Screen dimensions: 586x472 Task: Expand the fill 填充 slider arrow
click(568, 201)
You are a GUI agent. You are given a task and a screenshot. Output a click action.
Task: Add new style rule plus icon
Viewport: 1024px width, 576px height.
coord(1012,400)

PROBLEM REQUIREMENTS. Beginning at the line that holds "Task: Add new style rule plus icon", reproduce the lines exactly up to and including the final line of the entries.

RESULT.
Task: Add new style rule plus icon
Viewport: 1024px width, 576px height.
coord(1012,400)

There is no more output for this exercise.